Emily Dickinson was born 184 years ago today. To celebrate, the Library of Congress invited poetry lovers this Monday to enter “A fairer House than Prose” with a marathon reading of Emily Dickinson’s poems and a special display of Dickinson materials from its Rare Book and Special Collections Division.
The event, held in Room 119 of the Thomas Jefferson Building, was the brainchild of Eleanor Elson Heginbotham, Professor Emerita of English at Concordia University and board member of the Emily Dickinson International Society. Dr. Heginbotham, who previously coordinated several marathon readings of Dickinson’s entire poetic oevre–some 1,789 poems–gave a brief introduction to Dickinson’s life before turning the stage over to the first reader of the day, From the Catbird Seat‘s very own guest blogger Rebecca Newland.
Beginning with Rebecca, who launched into the eight-hour chronological reading (which followed the order of Dickinson’s poems established by R. W. Franklin) with “Awake ye muses nine,” dozens of readers—consisting of Library staff, Dickinson scholars, and the general public—took five-to-ten-minute turns reading Dickinson’s poems. By the end of the session at 5 p.m., approximately 500 poems had been read. Though the reading encompassed not quite a third of Dickinson’s canon, the extended encounter with Dickinson mastery of the form was enough, she’d be pleased to know, to take the top off many a person’s head.
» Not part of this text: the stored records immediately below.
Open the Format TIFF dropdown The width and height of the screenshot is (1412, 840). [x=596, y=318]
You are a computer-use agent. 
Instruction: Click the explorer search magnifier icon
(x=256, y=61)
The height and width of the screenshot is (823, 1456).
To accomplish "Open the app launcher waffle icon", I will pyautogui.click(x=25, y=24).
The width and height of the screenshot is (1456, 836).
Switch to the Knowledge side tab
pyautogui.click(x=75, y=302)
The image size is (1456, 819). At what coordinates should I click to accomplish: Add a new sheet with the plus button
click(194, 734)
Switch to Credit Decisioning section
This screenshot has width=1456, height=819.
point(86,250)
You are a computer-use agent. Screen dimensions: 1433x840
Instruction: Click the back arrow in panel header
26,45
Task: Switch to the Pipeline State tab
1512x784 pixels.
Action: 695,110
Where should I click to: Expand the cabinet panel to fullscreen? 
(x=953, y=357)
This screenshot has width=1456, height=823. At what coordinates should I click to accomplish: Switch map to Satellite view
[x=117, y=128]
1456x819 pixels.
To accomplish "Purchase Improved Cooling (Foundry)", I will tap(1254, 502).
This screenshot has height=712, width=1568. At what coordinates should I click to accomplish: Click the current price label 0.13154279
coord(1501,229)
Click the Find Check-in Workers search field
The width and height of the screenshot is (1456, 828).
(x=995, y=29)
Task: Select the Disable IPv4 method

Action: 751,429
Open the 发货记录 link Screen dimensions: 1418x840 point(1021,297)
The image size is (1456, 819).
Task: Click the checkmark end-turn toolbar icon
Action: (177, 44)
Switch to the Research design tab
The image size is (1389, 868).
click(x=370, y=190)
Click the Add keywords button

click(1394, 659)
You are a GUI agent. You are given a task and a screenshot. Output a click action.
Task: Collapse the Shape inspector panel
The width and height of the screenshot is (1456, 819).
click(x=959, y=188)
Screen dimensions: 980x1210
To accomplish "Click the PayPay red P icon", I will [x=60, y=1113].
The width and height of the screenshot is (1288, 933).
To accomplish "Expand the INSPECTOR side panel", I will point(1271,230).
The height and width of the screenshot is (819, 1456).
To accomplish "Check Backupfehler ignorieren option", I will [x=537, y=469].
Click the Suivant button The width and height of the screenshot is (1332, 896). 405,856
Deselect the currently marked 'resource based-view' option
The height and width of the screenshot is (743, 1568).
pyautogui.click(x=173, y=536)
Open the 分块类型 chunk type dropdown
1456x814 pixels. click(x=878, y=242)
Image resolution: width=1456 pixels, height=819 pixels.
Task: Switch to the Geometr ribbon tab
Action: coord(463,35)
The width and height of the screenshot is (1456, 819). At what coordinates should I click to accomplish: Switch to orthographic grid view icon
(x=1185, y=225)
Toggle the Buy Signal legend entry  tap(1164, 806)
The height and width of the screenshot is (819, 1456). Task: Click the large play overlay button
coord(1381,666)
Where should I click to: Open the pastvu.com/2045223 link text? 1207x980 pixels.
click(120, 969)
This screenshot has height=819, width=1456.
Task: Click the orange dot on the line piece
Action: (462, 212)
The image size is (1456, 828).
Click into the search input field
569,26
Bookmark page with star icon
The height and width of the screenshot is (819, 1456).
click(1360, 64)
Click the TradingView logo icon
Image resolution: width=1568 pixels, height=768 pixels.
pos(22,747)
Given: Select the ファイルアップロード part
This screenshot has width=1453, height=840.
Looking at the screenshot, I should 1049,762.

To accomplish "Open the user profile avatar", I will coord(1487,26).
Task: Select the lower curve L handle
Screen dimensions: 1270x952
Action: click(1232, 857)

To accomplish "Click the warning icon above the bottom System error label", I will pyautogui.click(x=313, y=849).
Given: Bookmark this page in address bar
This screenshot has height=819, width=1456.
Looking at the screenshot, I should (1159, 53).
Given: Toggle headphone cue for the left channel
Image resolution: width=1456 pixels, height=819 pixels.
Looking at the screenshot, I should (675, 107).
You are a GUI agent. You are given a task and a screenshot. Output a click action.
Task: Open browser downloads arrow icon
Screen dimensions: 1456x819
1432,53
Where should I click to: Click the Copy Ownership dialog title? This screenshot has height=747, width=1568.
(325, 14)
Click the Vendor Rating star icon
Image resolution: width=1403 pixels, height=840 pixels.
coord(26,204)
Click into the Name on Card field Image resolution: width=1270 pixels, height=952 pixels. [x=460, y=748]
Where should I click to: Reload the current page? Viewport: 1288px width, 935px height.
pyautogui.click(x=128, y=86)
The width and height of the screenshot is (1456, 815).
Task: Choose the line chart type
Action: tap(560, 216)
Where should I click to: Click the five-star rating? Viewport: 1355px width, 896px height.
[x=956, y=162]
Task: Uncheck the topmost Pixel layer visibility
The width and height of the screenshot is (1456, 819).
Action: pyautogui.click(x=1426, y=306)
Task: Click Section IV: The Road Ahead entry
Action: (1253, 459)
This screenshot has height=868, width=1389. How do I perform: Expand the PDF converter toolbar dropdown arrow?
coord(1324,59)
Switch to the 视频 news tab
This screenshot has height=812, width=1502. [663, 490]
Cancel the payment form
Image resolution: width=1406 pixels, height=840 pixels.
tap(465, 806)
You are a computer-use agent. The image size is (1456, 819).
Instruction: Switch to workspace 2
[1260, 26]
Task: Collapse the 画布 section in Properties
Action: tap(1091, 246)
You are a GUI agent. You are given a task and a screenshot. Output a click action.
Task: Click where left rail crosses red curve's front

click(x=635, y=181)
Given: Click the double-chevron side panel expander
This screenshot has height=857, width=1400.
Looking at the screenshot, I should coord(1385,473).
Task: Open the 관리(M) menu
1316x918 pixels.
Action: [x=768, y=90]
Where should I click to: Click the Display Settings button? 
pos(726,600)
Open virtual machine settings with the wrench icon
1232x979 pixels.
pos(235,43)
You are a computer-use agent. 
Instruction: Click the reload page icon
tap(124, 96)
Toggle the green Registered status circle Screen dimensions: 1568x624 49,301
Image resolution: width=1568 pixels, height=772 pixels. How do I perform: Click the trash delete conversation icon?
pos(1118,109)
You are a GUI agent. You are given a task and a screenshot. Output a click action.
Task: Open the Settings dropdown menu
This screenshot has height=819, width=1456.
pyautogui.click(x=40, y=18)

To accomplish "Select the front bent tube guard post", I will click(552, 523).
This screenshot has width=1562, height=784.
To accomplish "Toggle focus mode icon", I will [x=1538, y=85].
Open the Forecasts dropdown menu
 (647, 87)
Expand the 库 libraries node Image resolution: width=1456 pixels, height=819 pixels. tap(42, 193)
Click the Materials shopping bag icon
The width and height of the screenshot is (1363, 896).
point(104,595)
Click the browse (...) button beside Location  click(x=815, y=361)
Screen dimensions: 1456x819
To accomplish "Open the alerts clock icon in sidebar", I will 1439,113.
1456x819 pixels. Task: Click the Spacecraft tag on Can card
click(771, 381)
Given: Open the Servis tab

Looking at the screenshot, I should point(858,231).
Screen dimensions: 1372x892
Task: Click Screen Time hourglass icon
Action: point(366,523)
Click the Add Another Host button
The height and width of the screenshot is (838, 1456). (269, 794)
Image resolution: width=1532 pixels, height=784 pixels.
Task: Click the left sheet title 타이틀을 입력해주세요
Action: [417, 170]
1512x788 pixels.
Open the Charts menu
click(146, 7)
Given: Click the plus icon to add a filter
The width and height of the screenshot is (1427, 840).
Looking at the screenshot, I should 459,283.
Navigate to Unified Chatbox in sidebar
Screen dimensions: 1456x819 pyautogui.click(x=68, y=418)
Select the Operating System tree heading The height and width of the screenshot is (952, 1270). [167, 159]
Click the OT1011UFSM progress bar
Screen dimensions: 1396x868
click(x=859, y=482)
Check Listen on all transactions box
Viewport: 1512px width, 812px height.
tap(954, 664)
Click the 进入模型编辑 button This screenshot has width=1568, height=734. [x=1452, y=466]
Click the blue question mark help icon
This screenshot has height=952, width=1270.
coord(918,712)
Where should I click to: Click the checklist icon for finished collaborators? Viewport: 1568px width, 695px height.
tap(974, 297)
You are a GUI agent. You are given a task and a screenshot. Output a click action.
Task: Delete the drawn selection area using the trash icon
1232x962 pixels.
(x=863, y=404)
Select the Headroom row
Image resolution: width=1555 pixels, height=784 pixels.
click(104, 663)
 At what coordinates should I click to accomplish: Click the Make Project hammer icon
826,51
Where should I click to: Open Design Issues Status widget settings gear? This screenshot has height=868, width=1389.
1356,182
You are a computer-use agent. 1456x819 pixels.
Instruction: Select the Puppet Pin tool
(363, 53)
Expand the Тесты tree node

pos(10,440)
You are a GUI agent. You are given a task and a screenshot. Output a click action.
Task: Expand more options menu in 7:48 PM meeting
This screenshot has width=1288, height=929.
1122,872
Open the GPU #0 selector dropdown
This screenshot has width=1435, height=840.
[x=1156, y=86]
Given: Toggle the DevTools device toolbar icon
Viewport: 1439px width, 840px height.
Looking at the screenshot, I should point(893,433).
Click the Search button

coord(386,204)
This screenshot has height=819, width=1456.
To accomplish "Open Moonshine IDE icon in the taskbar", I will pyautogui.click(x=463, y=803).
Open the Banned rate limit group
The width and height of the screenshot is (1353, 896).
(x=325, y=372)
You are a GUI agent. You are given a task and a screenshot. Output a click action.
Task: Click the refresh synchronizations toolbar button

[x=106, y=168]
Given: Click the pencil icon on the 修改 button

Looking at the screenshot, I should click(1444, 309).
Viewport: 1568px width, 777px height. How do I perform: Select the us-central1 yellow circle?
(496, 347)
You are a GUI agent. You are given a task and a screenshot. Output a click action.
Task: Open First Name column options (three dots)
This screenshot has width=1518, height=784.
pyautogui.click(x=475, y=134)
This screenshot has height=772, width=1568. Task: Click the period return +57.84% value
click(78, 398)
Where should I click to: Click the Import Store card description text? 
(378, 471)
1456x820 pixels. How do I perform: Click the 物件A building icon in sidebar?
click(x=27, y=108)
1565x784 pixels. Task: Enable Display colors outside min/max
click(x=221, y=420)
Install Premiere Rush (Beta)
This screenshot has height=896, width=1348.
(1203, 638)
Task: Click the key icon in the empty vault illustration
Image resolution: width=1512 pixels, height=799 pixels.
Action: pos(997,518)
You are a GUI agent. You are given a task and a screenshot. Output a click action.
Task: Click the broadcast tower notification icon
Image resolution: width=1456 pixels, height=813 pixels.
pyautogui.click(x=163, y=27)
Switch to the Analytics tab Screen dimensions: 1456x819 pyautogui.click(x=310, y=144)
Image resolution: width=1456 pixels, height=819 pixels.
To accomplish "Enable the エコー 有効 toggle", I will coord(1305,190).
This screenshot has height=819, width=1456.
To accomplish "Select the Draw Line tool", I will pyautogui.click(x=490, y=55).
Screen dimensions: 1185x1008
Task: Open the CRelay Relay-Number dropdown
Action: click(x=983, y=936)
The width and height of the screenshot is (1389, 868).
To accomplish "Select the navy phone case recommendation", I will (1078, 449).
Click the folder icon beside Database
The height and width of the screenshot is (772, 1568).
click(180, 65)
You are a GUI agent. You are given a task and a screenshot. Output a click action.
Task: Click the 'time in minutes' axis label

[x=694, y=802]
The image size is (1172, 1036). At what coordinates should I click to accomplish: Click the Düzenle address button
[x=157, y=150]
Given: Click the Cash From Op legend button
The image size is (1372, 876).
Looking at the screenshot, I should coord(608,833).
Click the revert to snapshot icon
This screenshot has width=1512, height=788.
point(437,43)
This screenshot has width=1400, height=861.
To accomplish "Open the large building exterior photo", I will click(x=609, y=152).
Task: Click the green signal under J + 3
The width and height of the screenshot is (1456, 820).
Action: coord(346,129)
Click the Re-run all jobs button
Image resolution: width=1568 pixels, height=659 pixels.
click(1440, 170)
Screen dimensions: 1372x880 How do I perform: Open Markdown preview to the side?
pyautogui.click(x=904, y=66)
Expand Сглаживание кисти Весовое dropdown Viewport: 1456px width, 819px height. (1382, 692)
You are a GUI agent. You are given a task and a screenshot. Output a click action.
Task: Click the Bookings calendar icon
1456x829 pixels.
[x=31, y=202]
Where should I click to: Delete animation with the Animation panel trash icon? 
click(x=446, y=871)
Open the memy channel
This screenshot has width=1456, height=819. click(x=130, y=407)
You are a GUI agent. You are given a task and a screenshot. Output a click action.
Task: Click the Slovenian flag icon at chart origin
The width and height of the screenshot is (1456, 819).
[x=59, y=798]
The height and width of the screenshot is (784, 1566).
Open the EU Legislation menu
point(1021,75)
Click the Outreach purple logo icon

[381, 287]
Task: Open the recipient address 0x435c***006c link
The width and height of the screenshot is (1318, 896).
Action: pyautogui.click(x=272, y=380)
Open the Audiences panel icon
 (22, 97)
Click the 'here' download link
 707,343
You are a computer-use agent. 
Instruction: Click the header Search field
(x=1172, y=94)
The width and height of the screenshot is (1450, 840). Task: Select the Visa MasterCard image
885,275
In conjunction with the marathon reading, the Library’s Rare Book and Special Collections Division (RBSCD) displayed a selection of Dickinson-related books from its collections, including various editions of Dickinson’s poetry and letters, several artist books, and works by friends and mentors such as Thomas Wentworth Higginson and Helen Hunt Jackson. Rosemary Plakas, American History Specialist for RBSCD and organizer of the display, has kindly made available a bibliography of items that could be seen by visitors.
As I browsed the display, one of the many items that caught my eye was Slant of light = Sesgo de luz (Ediciones Vigía, 1998), a handcrafted book featuring a selection of Dickinson’s poems in English and Spanish. The book comes with a carefully constructed recreation of Dickinson’s house in Amherst, along with accompanying tree, sky, moon, and stars, and is made mostly from recycled and found materials. It was a wonderful reminder not only of the surprising and delightful ways that modern fine presses and book artists are able to revision literary texts, but also that these artistic creations can be found, along with more standard print editions of literary works, at the Library.
As you can tell, one of the advantages of attending special literary events at the Library, such as those from our Literary Birthday Celebration series, are the frequent opportunities to view associated displays that draw upon materials from the Library’s collections. These displays typically last for only several hours, and give a unique opportunity for the general public–especially visitors who aren’t conducting in-depth research in the Library’s special collections–to get a glimpse of some of the Library’s most important, but sometimes hidden, literary treasures.
Your next opportunity to take advantage of a special one-day literary display is January 7 at noon, when our Literary Birthday Celebration for Zora Neal Hurston will feature a selection of Hurston-related materials from our collections. If you’ll be in the D.C. area then, we’d love to see you! In the meantime, we encourage you to celebrate Emily Dickinson’s birthday by spending a wild night curled up with her poems in bed.
Comments
Thank you, Peter, for this wonderful recap of our homage to Emily Dickinson. Robert Casper and Teri Cross Davis made and carried out all the plans that created the aura of the day; they had the idea to have readers register on-line for ten minutes each, which led to the stately progression of scholars, poets, actors, general readers, students, and visitors to our city (one gentleman asked leave from his teaching in South Carolina to come; Maxine Silverman, poet, came from New York just for this event; several came from Annapolis) to read the poems that make us acknowledge Dickinson as one of the three greatest American poets (you can fill in your choices for the other two!). Others who made this happen were Nelly Lambert, Peggy Heller, Martha Nell Smith, and, Jane Wald (who came from Amherst, where she heads the E. D. Museum), and, of course, each reader.